Do You See What I Say? Generalizable Deepfake Detection based on Visual Speech Recognition

Authors: Maheswar Bora, Tashvik Dhamija, Shukesh Reddy, Baptiste Chopin, Pranav Balaji, Abhijit Das, Antitza Dantcheva

Published: 2025-11-27 13:30:59+00:00

AI Summary

The paper introduces FauxNet, a novel network for generalizable deepfake detection that leverages pre-trained Visual Speech Recognition (VSR) features extracted from lip movements in videos. FauxNet achieves state-of-the-art performance in zero-shot detection settings and is also uniquely designed to attribute (classify) the specific deepfake generation technique used. The authors further contribute two new, large-scale datasets, Authentica-Vox and Authentica-HDTF, featuring recent audio and video-driven deepfake methods.

Abstract

Deepfake generation has witnessed remarkable progress, contributing to highly realistic generated images, videos, and audio.
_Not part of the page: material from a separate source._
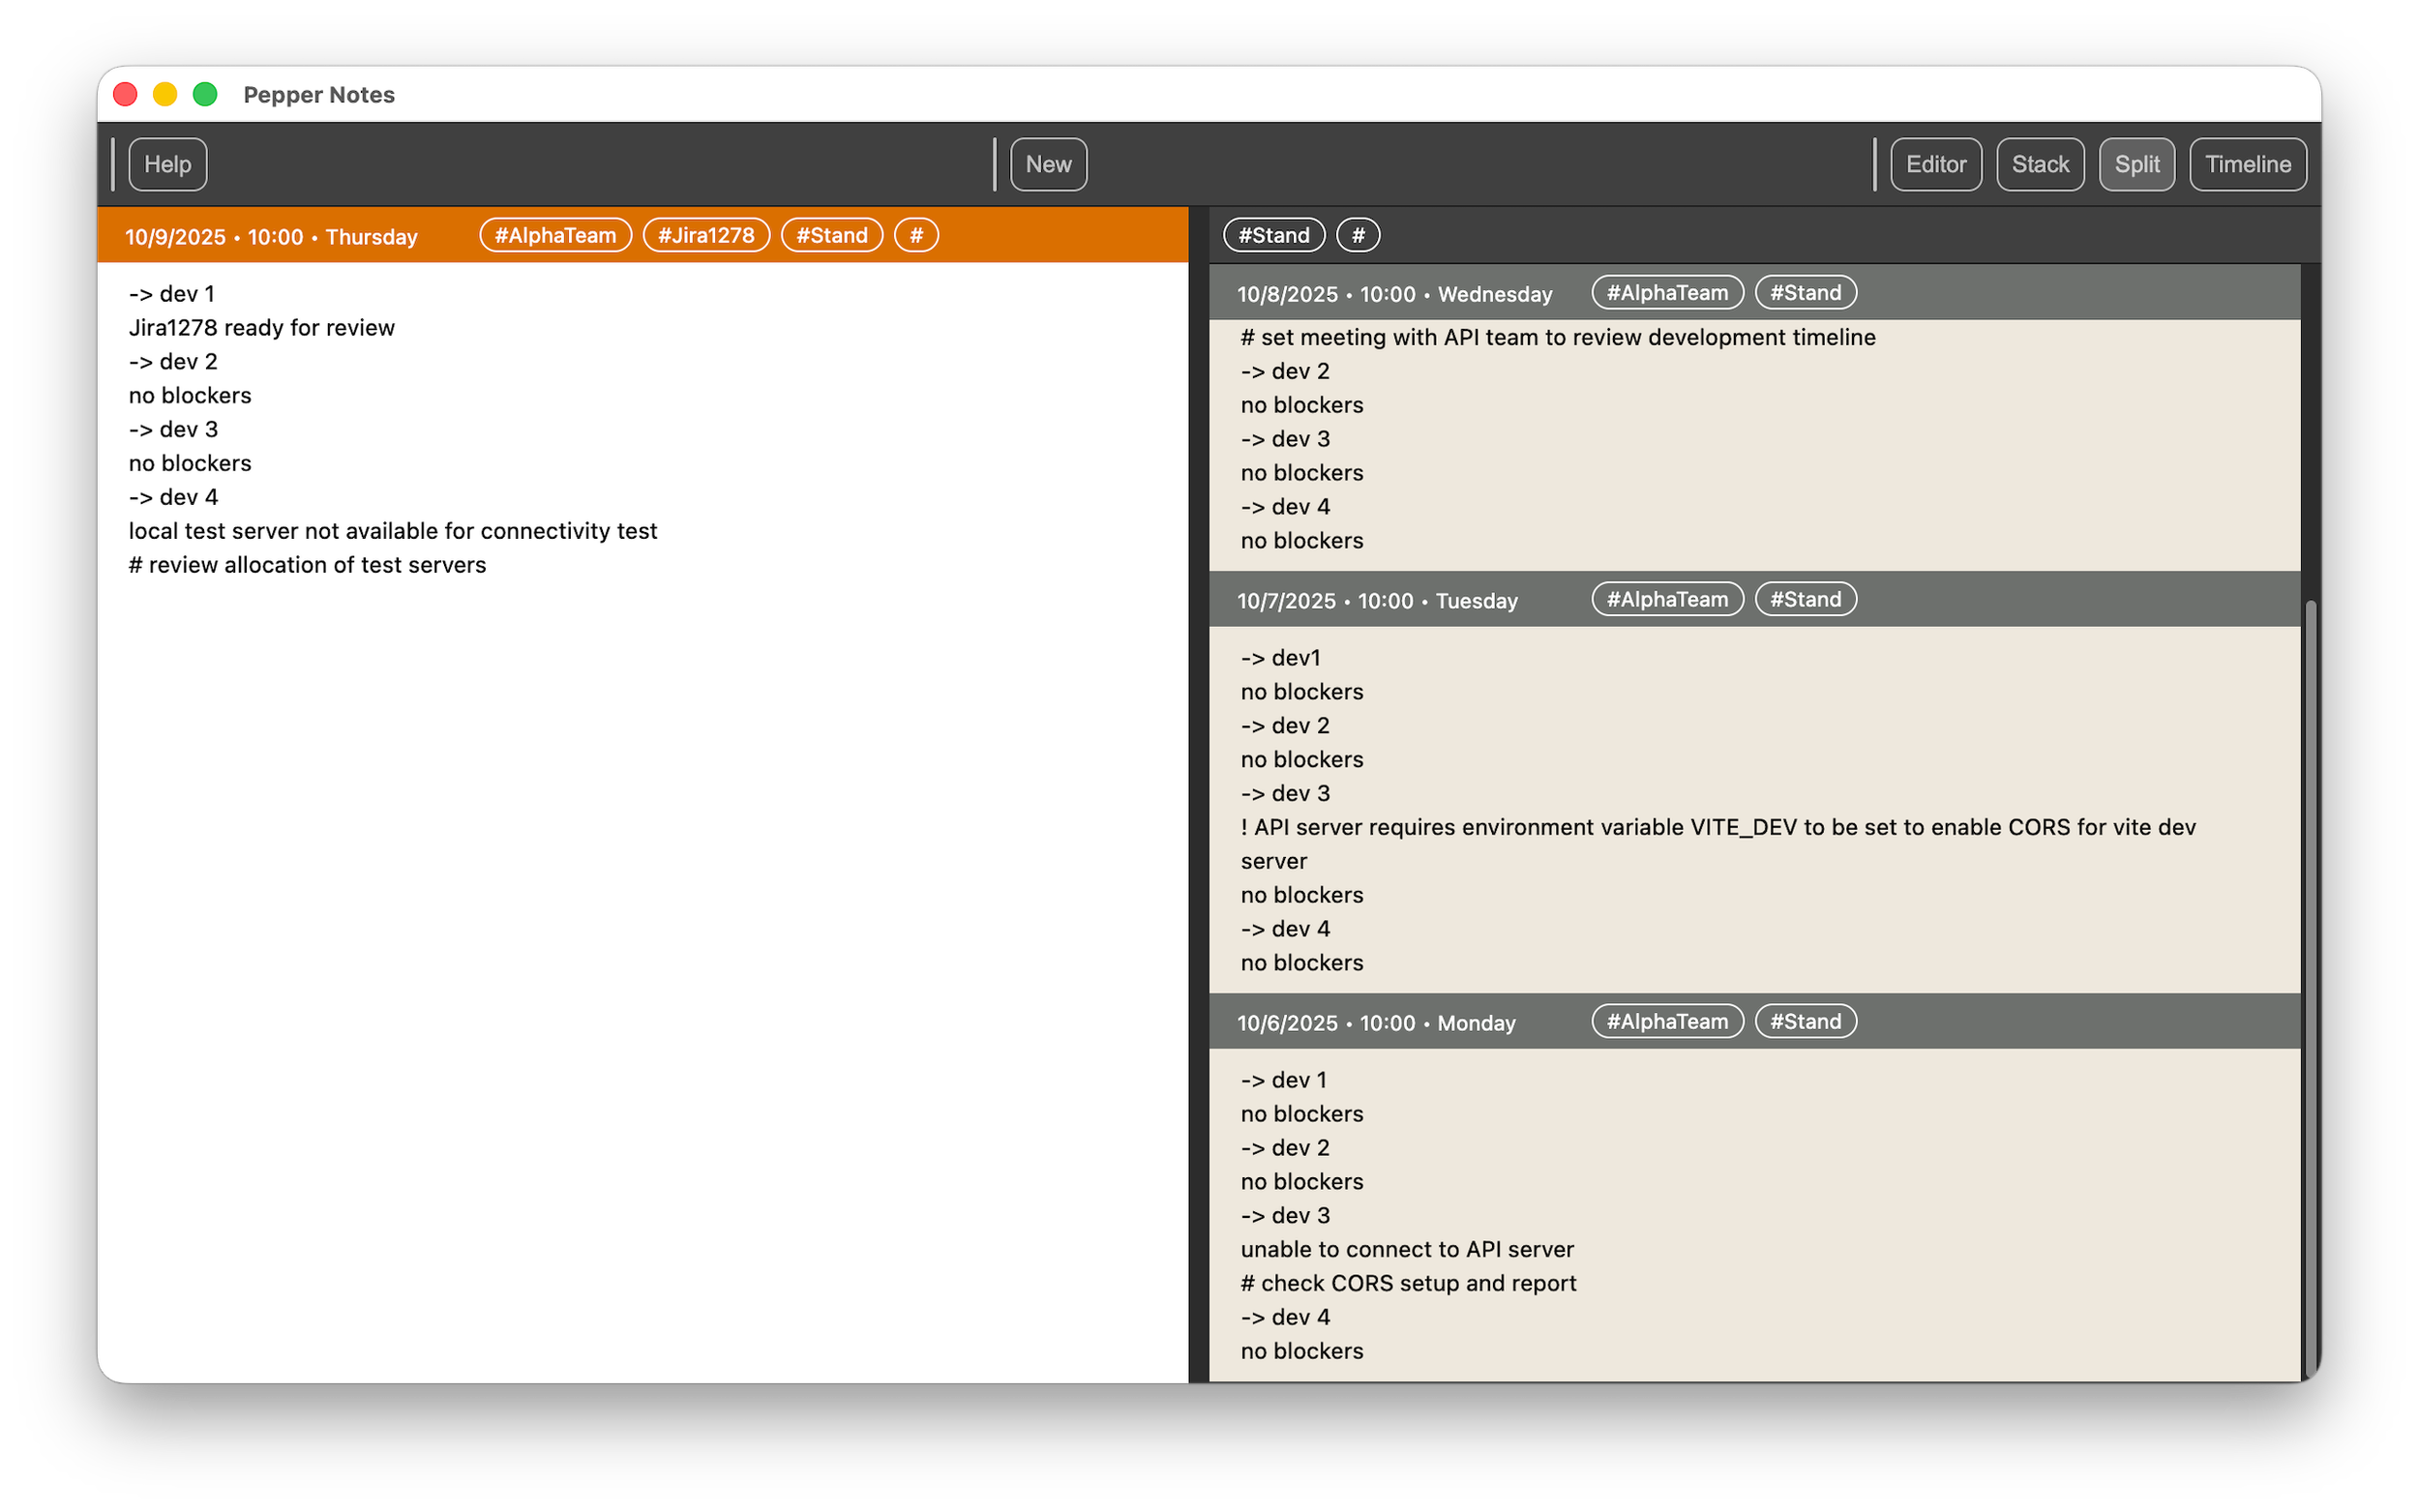
Task: Click #Stand tag in orange note header
Action: pos(831,235)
While technically intriguing, such progress has raised serious concerns related to the misuse of manipulated media. To mitigate such misuse, robust and reliable deepfake detection is urgently needed. Towards this, we propose a novel network FauxNet, which is based on pre-trained Visual Speech Recognition (VSR) features. By extracting temporal VSR features from videos, we identify and segregate real videos from manipulated ones. The holy grail in this context has to do with zero-shot detection, i.e., generalizable detection, which we focus on in this work. FauxNet consistently outperforms the state-of-the-art in this setting. In addition, FauxNet is able to attribute - distinguish between generation techniques from which the videos stem. Finally, we propose new datasets, referred to as Authentica-Vox and Authentica-HDTF, comprising about 38,000 real and fake videos in total, the latter created with six recent deepfake generation techniques. We provide extensive analysis and results on the Authentica datasets and FaceForensics++, demonstrating the superiority of FauxNet. The Authentica datasets will be made publicly available.


Key findings
FauxNet demonstrates significant superiority in zero-shot detection, achieving an AUC of 0.9969 on Authentica-HDTF when trained solely on FF++, substantially outperforming other methods. Furthermore, FauxNet excels at deepfake attribution, classifying generation techniques with high accuracy (93.35% on Authentica-Vox and 90.99% on Authentica-HDTF). This strong generalization ability is attributed to the distinctly separable feature clusters produced by the VSR encoder for real and fake videos.
Approach
FauxNet extracts visual speech features by cropping the lip region of video frames and passing the sequence through a pre-trained VSR encoder (Auto-AVSR). The resulting temporal features are average pooled into a unified video embedding. This embedding is trained using a multi-task learning framework comprising a BinaryHead for real/fake detection and a MultiHead for classifying the deepfake generation technique.
Datasets
Authentica-Vox, Authentica-HDTF, FaceForensics++ (FF++)
Model(s)
FauxNet (based on VSR Encoder, specifically Auto-AVSR [46]), Multi-task MLP classifier
Author countries
India, France